# Task to carry out:
Search the records below for the string "agent" and copy each line where it turns up.

# Material provided:
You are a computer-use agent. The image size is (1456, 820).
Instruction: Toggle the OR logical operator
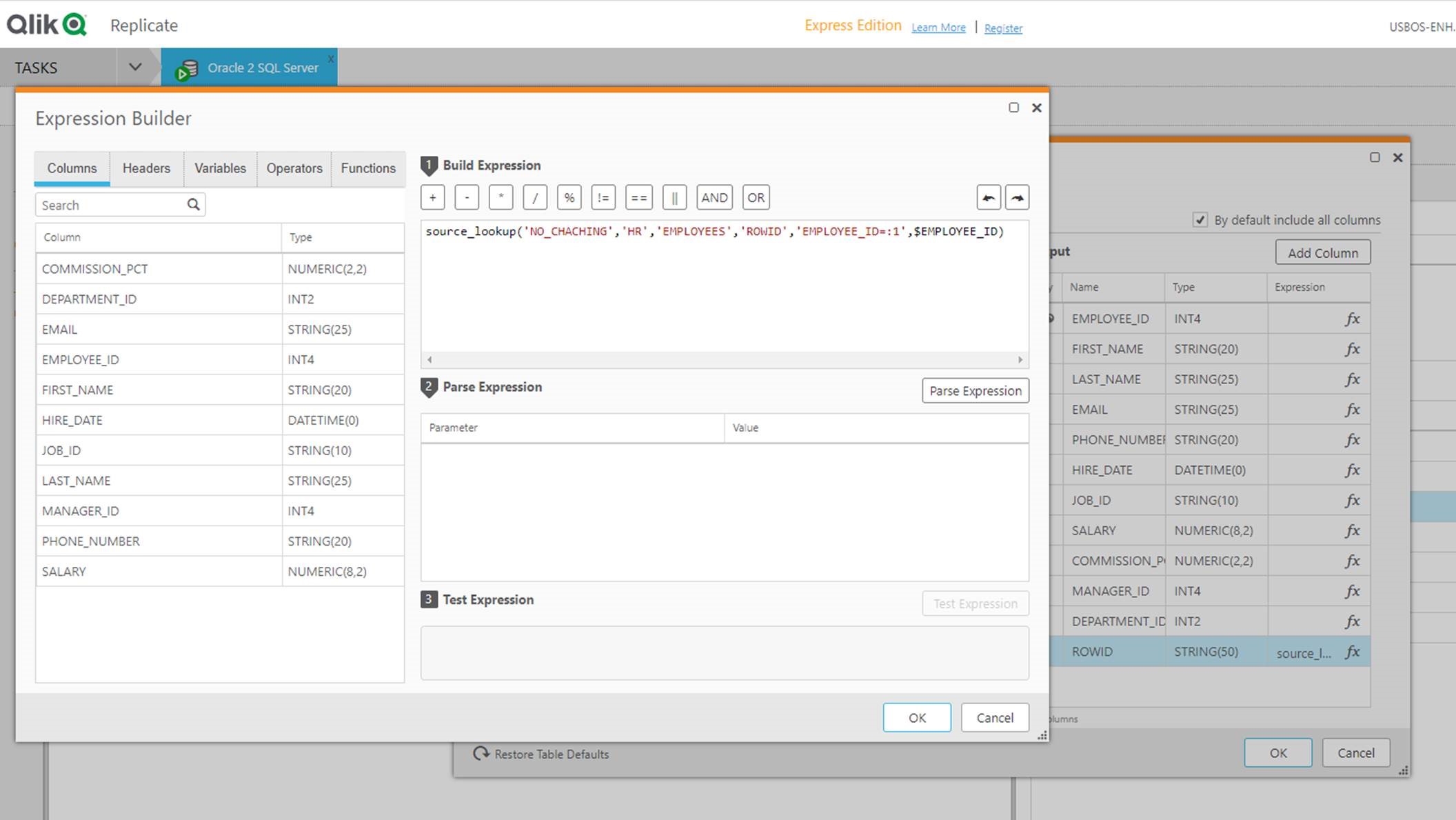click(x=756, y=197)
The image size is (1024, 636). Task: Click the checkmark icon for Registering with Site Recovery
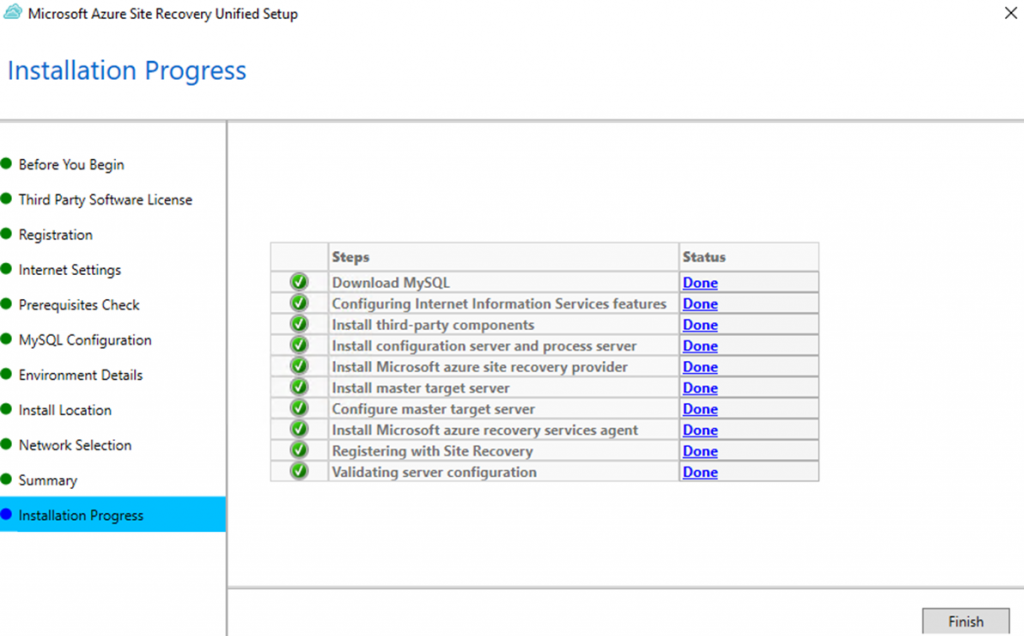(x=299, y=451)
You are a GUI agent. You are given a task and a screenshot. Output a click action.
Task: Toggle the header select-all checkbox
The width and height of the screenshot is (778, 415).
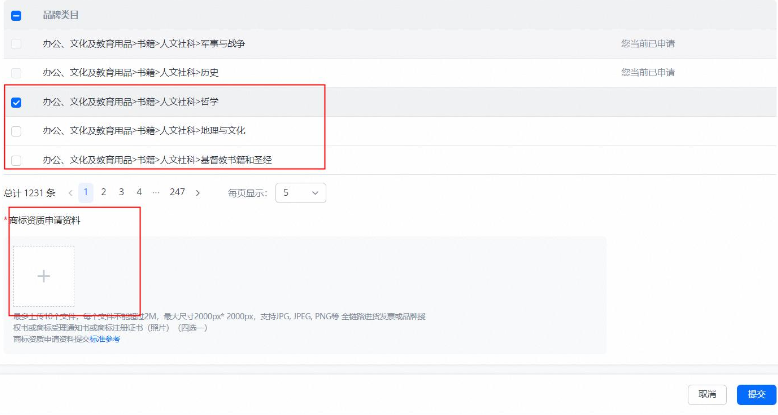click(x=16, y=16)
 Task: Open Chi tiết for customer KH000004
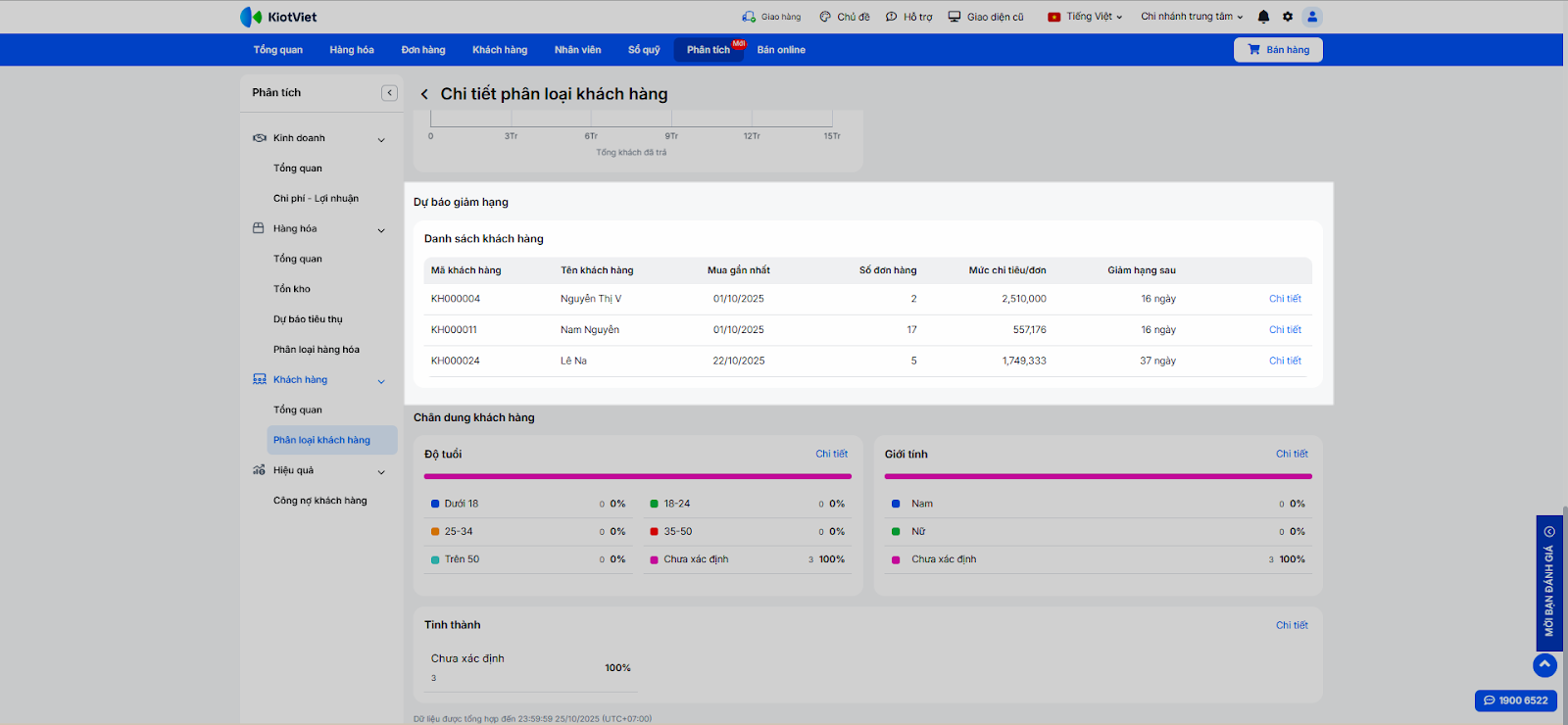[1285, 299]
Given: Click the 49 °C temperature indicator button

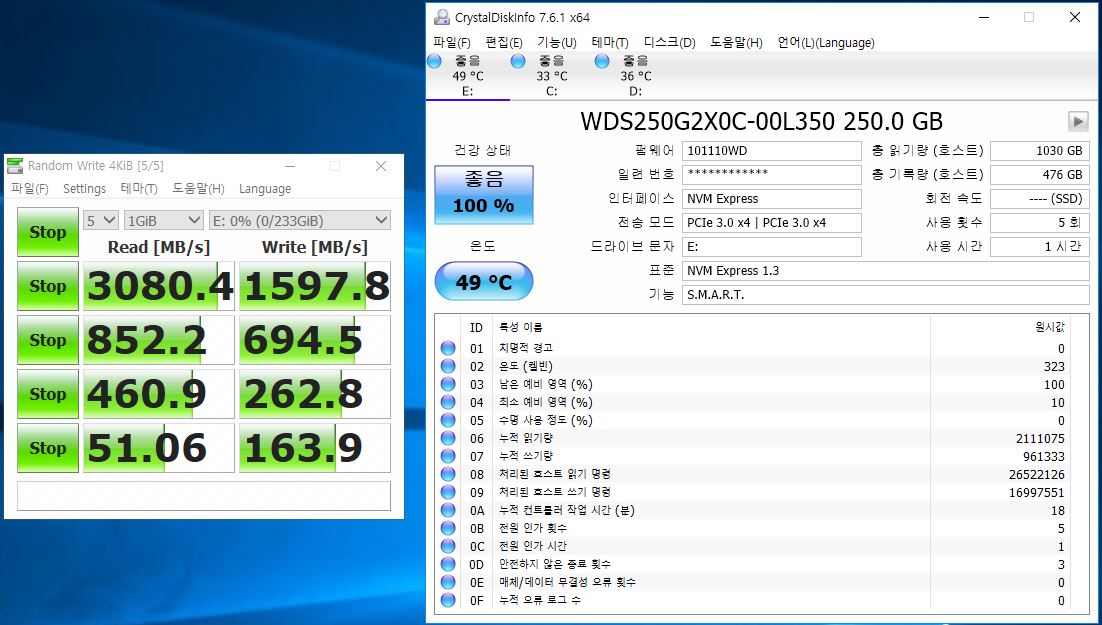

# Exercise response:
You are a computer-use agent. The image size is (1456, 820).
You are a GUI agent. You are given a task and a screenshot. Output a click action.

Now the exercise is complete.